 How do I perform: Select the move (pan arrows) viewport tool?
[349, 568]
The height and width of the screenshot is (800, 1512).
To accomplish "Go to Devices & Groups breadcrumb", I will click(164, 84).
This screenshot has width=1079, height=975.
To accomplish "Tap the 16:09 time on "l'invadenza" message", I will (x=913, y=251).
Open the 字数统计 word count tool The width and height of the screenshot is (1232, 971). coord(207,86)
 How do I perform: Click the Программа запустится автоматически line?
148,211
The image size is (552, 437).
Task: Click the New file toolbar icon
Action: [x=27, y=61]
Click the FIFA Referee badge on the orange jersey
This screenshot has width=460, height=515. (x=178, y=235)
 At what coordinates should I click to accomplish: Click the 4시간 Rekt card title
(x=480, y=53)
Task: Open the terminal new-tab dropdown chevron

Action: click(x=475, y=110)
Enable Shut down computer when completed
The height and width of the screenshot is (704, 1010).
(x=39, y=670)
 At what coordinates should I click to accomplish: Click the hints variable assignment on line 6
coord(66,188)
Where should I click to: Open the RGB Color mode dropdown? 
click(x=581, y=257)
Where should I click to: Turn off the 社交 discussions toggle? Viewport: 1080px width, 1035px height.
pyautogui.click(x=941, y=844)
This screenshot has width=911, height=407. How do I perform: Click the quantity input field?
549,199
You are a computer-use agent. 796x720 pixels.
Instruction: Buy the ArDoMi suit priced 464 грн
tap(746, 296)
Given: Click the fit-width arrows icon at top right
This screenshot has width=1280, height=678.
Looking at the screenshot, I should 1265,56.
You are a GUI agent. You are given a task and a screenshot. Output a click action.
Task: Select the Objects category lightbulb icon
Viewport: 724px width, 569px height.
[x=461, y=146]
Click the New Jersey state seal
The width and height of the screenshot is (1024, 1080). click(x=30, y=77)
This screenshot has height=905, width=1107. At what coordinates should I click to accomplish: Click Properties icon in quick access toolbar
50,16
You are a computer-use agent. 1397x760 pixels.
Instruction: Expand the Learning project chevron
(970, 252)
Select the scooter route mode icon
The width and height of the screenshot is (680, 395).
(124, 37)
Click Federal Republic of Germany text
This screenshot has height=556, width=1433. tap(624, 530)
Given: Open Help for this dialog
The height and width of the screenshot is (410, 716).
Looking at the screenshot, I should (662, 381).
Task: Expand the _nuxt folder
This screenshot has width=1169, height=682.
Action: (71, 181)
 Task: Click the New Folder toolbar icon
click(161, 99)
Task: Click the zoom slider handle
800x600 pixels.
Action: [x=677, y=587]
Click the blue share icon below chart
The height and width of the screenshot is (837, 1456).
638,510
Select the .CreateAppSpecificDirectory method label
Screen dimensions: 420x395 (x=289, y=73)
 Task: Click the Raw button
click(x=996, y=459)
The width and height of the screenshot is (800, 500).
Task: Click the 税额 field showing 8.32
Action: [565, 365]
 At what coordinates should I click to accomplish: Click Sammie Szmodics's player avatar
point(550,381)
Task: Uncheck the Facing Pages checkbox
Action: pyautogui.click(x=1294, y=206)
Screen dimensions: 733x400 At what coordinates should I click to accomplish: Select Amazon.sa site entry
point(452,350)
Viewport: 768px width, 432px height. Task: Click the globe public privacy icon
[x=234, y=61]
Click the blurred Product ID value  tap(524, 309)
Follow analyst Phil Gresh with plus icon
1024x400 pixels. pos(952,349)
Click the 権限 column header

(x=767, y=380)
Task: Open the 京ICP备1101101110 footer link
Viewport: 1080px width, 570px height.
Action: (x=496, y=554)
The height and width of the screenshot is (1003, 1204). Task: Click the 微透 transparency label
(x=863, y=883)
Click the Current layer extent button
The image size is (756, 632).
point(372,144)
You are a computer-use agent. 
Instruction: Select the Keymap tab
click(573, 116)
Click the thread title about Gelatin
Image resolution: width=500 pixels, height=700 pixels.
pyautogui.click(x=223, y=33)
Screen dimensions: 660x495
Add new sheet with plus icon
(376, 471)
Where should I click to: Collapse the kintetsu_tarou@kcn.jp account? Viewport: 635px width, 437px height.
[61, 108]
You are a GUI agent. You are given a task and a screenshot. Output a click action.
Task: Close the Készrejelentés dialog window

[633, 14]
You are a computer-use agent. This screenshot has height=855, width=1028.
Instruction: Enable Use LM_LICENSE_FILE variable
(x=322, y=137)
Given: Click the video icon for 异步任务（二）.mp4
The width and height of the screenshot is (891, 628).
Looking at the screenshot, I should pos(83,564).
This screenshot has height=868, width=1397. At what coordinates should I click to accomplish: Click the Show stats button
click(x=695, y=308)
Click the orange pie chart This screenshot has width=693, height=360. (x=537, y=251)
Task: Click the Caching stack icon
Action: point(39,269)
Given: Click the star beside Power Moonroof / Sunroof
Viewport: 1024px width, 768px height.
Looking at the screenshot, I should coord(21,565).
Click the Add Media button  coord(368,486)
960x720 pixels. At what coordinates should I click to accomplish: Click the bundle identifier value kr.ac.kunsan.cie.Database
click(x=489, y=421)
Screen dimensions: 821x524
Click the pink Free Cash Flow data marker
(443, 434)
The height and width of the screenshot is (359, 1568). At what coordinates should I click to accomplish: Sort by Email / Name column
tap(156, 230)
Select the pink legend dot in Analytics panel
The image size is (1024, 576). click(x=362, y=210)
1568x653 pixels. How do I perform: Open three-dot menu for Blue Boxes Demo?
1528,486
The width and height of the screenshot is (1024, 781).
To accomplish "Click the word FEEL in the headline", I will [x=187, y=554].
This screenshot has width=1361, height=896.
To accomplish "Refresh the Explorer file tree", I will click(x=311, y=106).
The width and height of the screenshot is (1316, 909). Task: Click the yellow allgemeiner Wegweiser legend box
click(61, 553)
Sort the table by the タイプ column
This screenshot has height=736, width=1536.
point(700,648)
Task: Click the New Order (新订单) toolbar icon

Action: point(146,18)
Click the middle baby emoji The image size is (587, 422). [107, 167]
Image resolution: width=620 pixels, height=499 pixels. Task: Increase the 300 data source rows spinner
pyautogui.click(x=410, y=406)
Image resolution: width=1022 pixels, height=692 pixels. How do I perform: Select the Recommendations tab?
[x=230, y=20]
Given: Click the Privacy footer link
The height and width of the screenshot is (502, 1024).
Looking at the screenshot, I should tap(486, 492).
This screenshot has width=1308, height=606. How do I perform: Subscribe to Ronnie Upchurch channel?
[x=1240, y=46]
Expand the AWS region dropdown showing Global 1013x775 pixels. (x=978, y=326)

- [Stated goal] Copy the data above word for word, from the very beginning through the line that contains "Open the 字数统计", and include that line.

- [Result of this exercise]
 How do I perform: Select the move (pan arrows) viewport tool?
[349, 568]
The height and width of the screenshot is (800, 1512).
To accomplish "Go to Devices & Groups breadcrumb", I will click(164, 84).
This screenshot has width=1079, height=975.
To accomplish "Tap the 16:09 time on "l'invadenza" message", I will (x=913, y=251).
Open the 字数统计 word count tool The width and height of the screenshot is (1232, 971). coord(207,86)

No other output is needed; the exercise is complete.